My artists and filmmakers lose sleep over small budgets and the problems having limited funds entail. How many wild visions had to be drastically cut down after coming head to head with austere production realities! Often enough, however, it’s not money that’s the problem, but a lack of an interesting idea. Efforts underpinned by an original idea demonstrate considerably greater staying power—and the notion holds particularly true for music videos. Many have made quite the splash despite their limited budgets. Let’s take a look at some of them below.

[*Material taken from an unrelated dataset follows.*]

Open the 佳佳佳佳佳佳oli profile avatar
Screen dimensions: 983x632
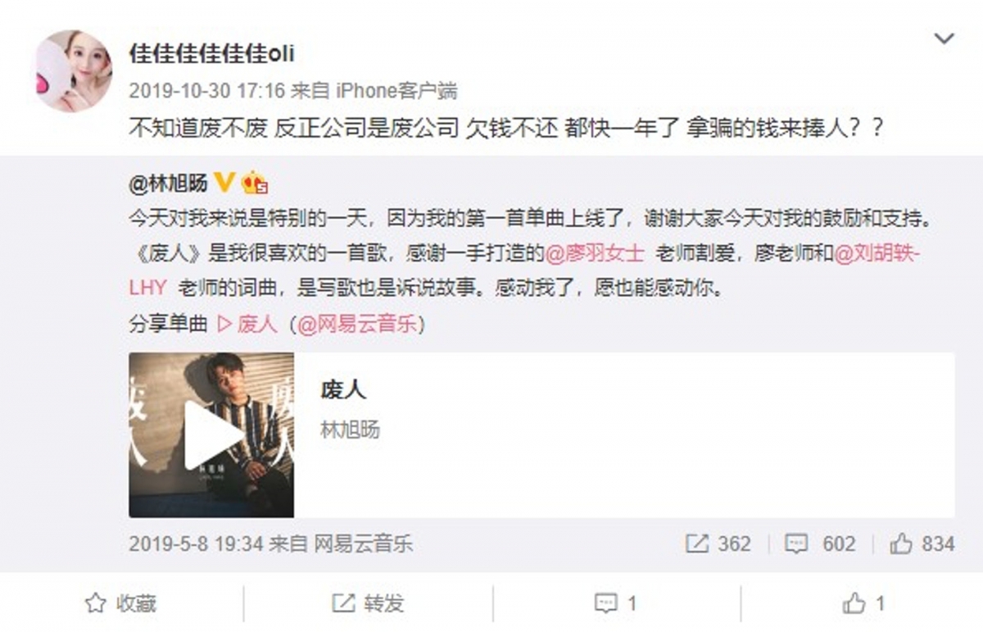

Gotye - Somebody That I Used to Know
We’d be hard-pressed to find someone who doesn’t know the video in question. The international chart breaker, which grew so popular in 2011 that you could easily expect it to play when you opened your fridge, was accompanied by a music video that pulled in over a billion views on YouTube, its original visuals long outlasting the single’s overnight popularity. In the video, a naked couple is singing the lyrics, “clad” only in the colors of the backdrop behind them—a visual metaphor for the complicated relationship between them. Notably, Gotye himself financed the production and, in an interesting twist, never allowed YouTube to place ads on the video, thus depriving himself of at least a couple of millions of dollars in ad revenue.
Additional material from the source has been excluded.